*Activity*:
Copy out, unchanged, the entries below from the "You are a GUI" line to the final line. Omit pictures.

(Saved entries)
------------

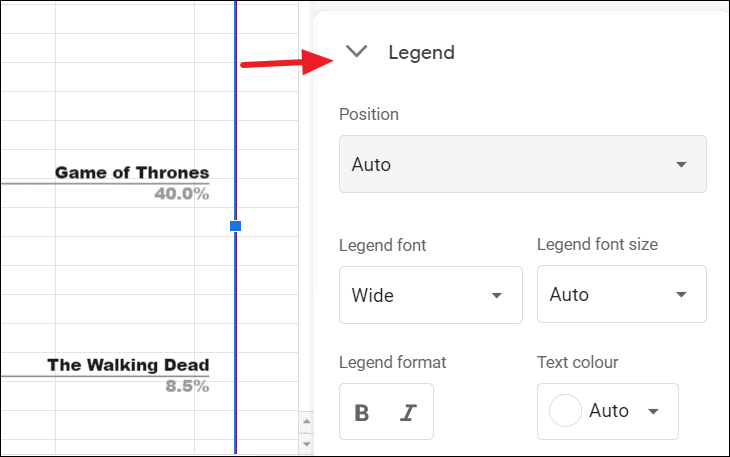Viewport: 730px width, 457px height.
Task: Select the 8.5% percentage label
Action: tap(187, 386)
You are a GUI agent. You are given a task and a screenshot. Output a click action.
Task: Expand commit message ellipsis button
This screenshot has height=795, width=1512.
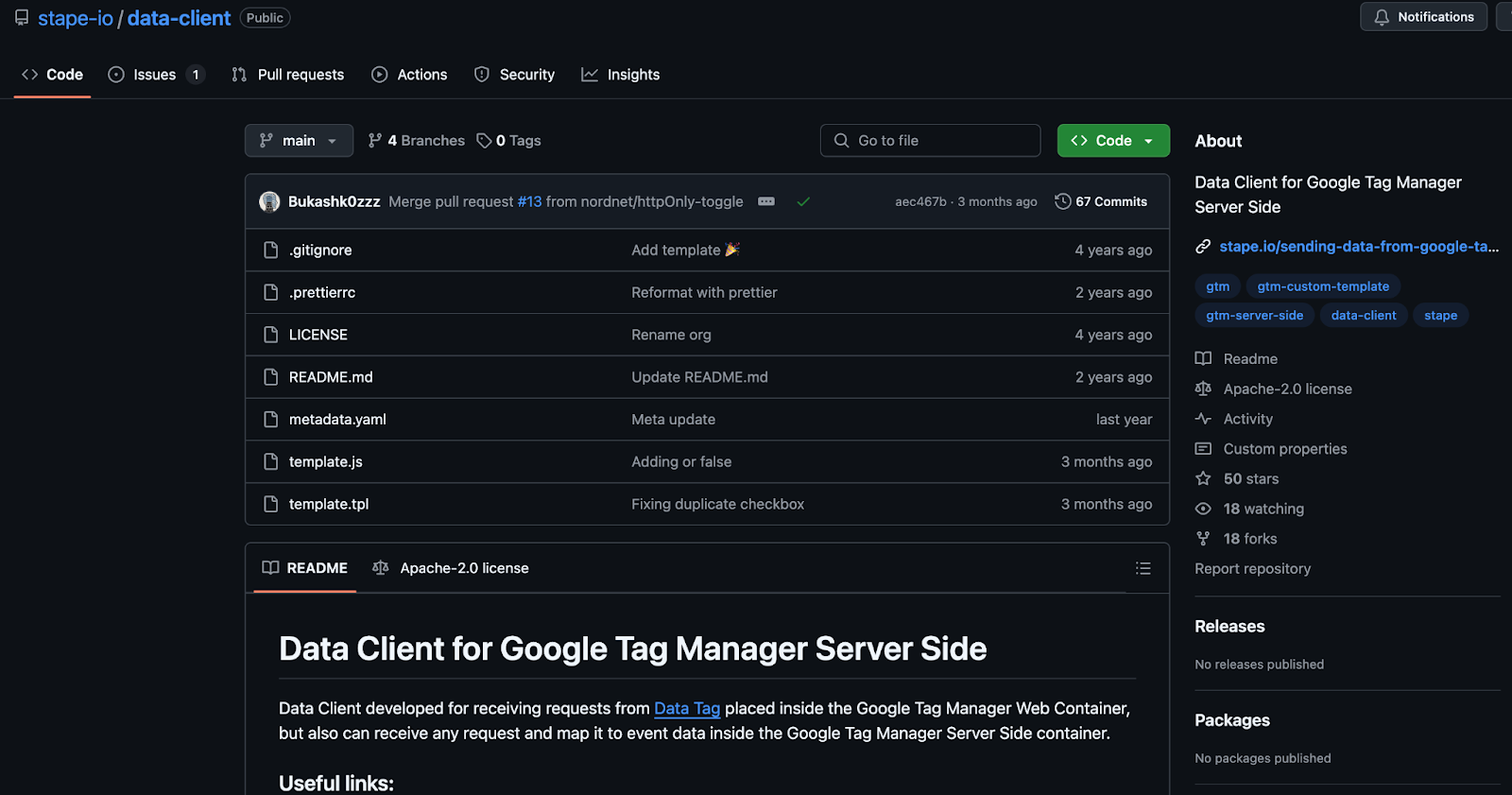pos(766,201)
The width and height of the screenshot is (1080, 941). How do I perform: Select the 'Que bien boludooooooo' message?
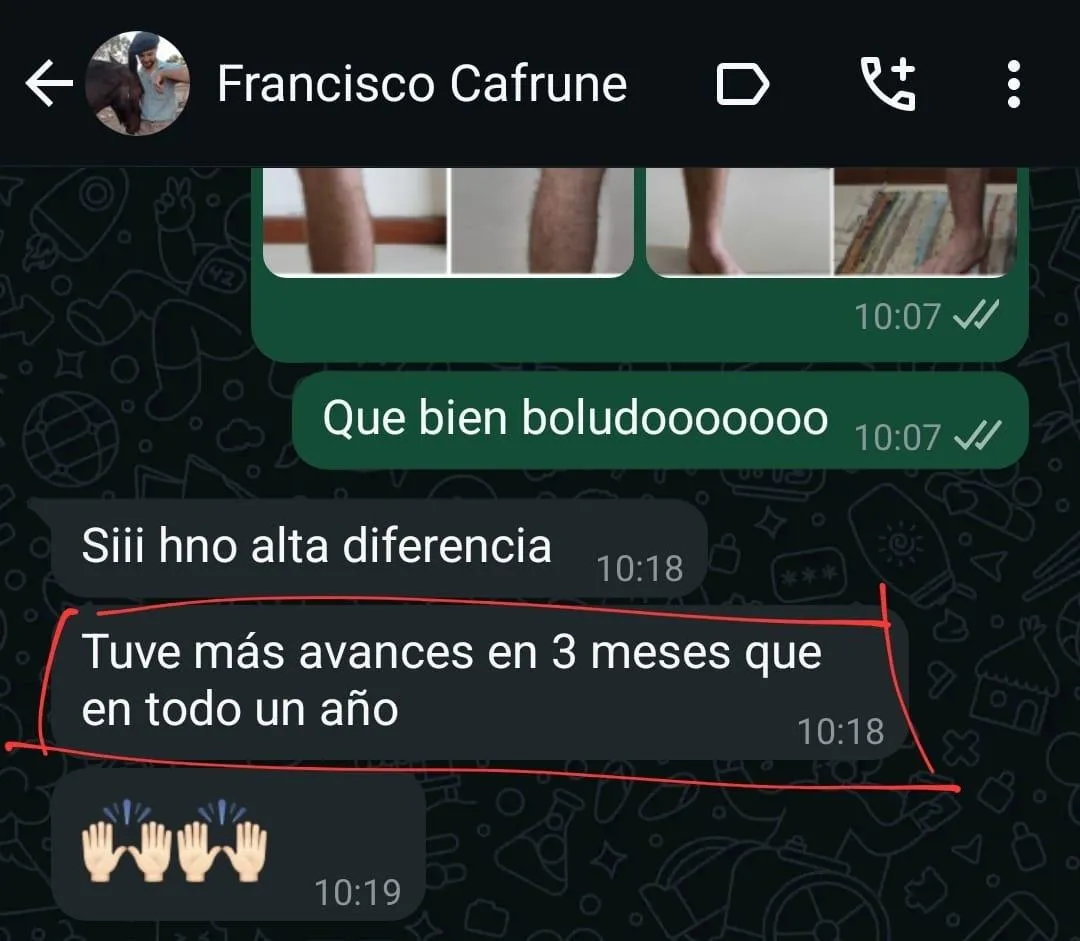(x=661, y=420)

------------

*Result for this task*:
You are a GUI agent. You are given a task and a screenshot. Output a click action.
Task: Expand commit message ellipsis button
This screenshot has height=795, width=1512.
pos(766,201)
The width and height of the screenshot is (1080, 941). How do I perform: Select the 'Que bien boludooooooo' message?
(x=661, y=420)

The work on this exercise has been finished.